Bunker trading companies will need to pay attention to their credit lines once the new sulfur limit on bunker fuel kicks in in nine months’ time, a senior bunker executive has said.
Speaking on the sidelines of UAE bunker event, FUJCON, Glander International Bunkering CEO Carsten Ladekjær said companies need to ensure they have the financing in place to meet a surge in demand for liquidity.
On the credit side of things, there will undoubtedly be more risk.
“Unless they have opted for scrubbers, each client will need a larger credit facility to buy today’s equivalent of new compliant products,” Ladekjær was quoted as saying by price reporting agency S&P Global Platts.

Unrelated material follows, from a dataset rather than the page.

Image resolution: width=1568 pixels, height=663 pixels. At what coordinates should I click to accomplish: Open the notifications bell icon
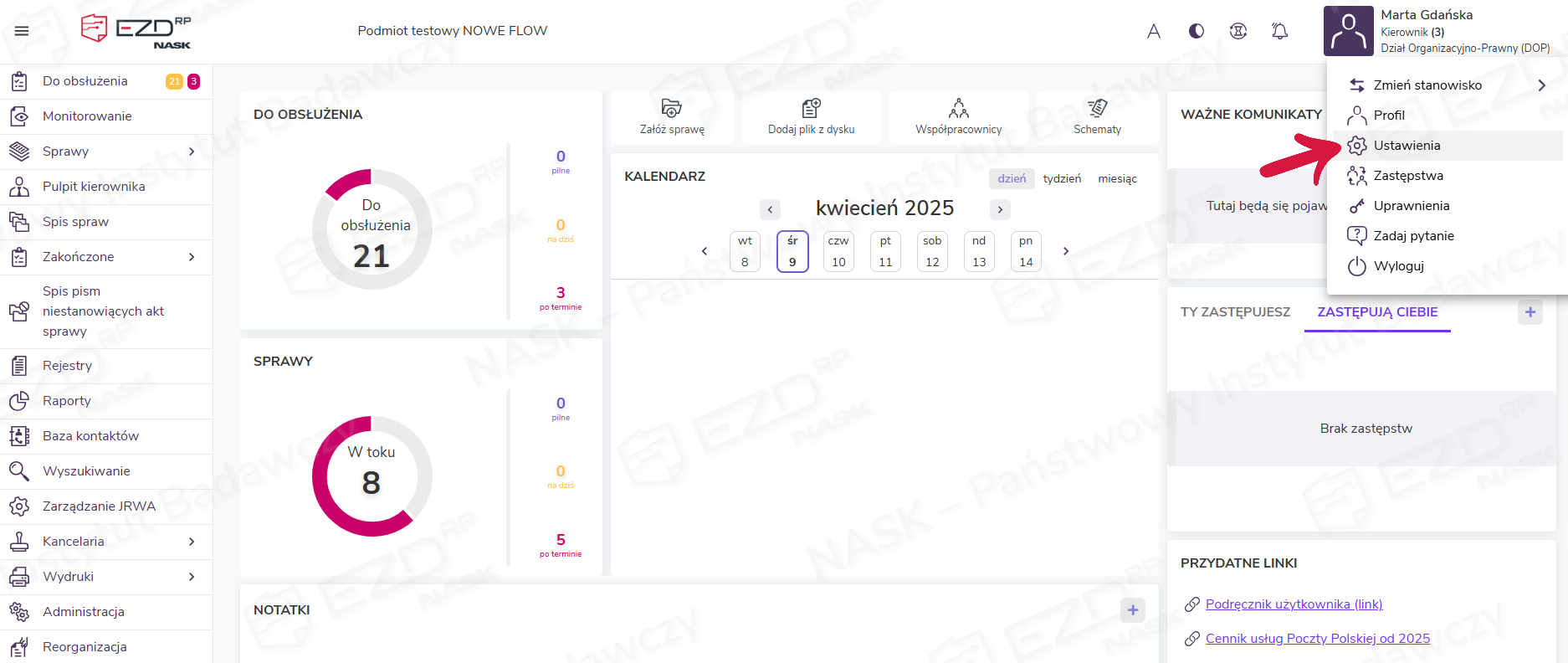(1279, 31)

Some clients may be hit hard by the increased costs related to IMO 2020 and some may not survive, the executive added.
While operators with ships equipped with scrubbing equipment should be able to keep fuels costs down, those opting for distillates will be paying significantly more for bunkers, certainly over the short term.
Market fundamentals suggests a rise in demand for distillates and fall in demand for high sulfur fuel oil with price levels adjusting accordingly.
However, a high degree of uncertainty remains as to how volatile the market will become as the shipping and bunker industries move towards the January 1, 2020 enforcement date for the new rule.
Most commentators expect volatility in the market to be most acute in the first half of next year.